“Odiar el error y amar al pecador” es un hermano siamés de principio cristiano de “devolver el bien por mal”.
Lamentablemente, parece ser más común lo diametralmente opuesto: amar el error y odiar al pecador. Uno podría preguntarse ¿cómo podría alguien amar el error? Pues antes que nada, no debe reconocerlo como tal, hacerse ciego y afirmarse en creer que la oscuridad es la luz. Jesús se lo dice con meridiana claridad a los fariseos: “porque dicen ´vemos´ su pecado permanece” (Jn 9,41).
Este amor torcido es lo que le permite a este ciego voluntario y apasionado odiar al pecador, por eso se permite decir: “esa turba, ignorante de la Ley son unos malditos” (Jn 7,49). Con esta actitud, todo el que no esté de acuerdo con él y con la Ley -que al final identifica con su propia posición de juez-, abandona toda evangelización y se dedica al proselitismo que tan duramente critica el Papa Francisco. El fariseo renuncia a enseñar la verdad, solo condena a quien no la conoce.
El pecador que está en el error es odiado con el error mismo, insultado y denigrado al punto que termina por hacerse más malo, se reafirma en el error y el pecado por no ser tratado con misericordia.

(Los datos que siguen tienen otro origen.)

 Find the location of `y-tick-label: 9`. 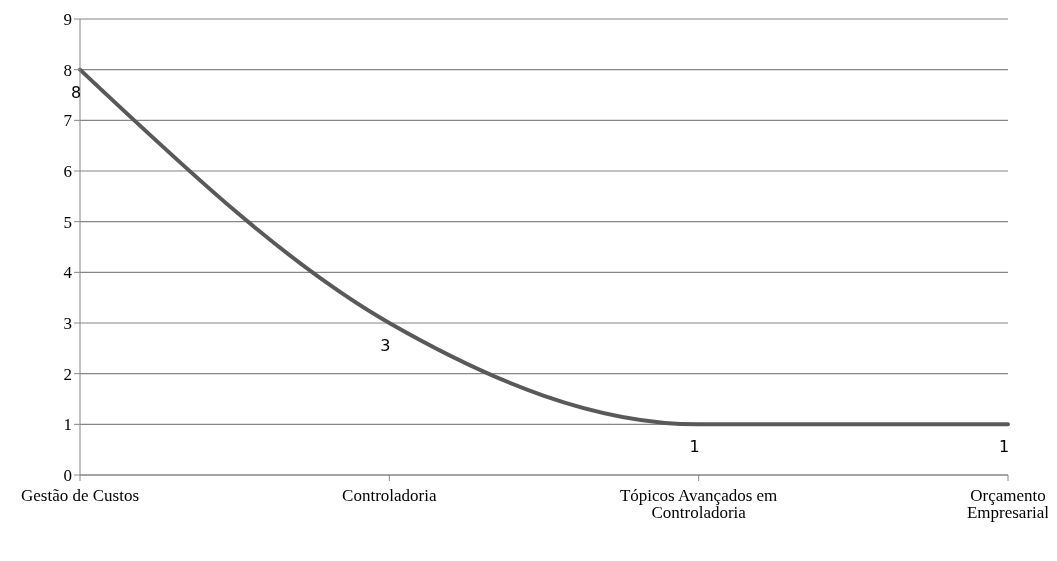

y-tick-label: 9 is located at coordinates (68, 20).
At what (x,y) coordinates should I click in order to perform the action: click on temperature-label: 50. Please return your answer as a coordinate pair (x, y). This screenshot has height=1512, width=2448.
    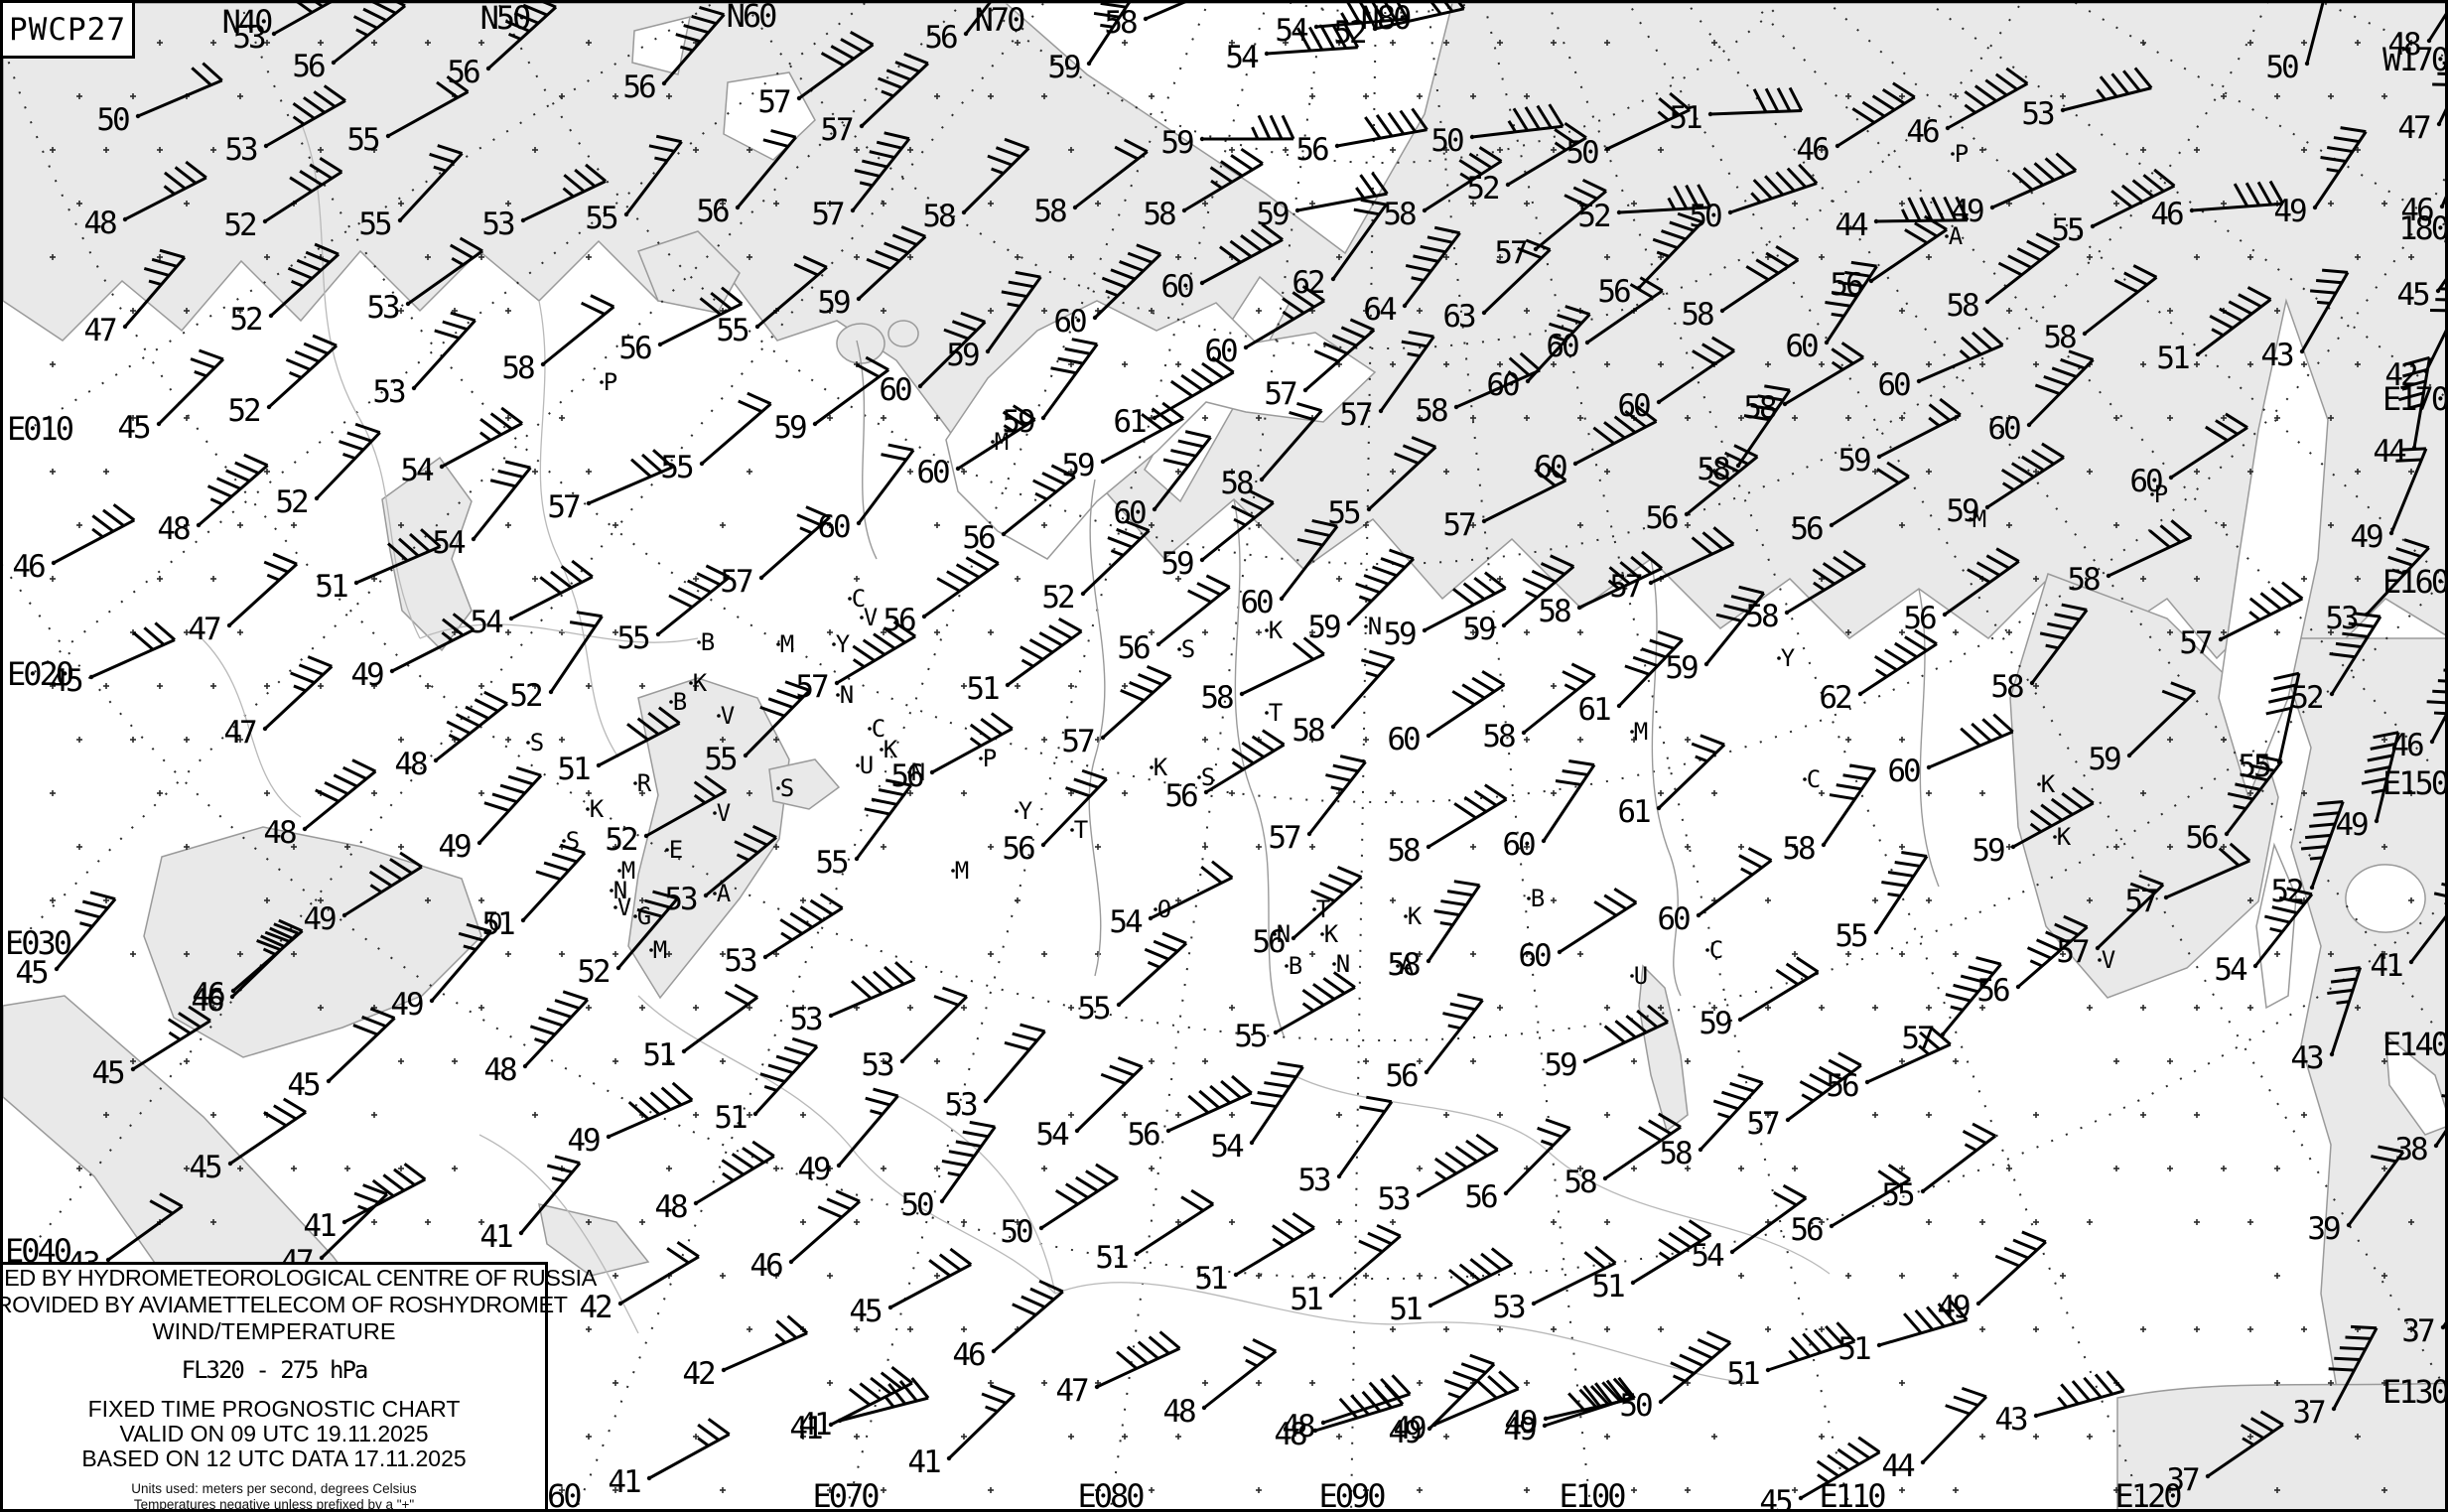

Se le devuelve mal por mal, insulto por insulto, difamación por difamación. Ese es exactamente el concepto de escándalo en el Evangelio. Ni siquiera lo cuestionamos, ya está condenado de antemano: es un tipo malo y punto; merece por lo tanto el descrédito y la “maldición”. El resto es estrategia y espionaje. Al abandonar el apostolado que siempre comienza con la misericordia y la sana tolerancia (que por definición es tolerancia del error buscando su enmienda), el fariseo lo reemplaza por el proselitismo y se rodea así de esbirrros iguales o peores que él, personas de posiciones más duras que le permiten una cómoda postura de “perdonavidas” y falsa serenidad. Puede, incluso, darse el lujo de fingirse moderado y comprensivo sin serlo. Toda una gran patraña de justicia que hace absolutamente comprensible la ira de Jesucristo: “¡Ay de ustedes sepulcros blanqueados!” (Mt 23,27).
Solo Dios, nuestro Señor, puede librarnos de estas cosas porque él ama infinitamente al pecador y justamente por eso odia el error que le hace daño. Y bueno, como casi todo en la vida cristiana, es un aprendizaje que no se obtiene sin un profundo dolor. Sereno y alegre, pero dolor de los grandes.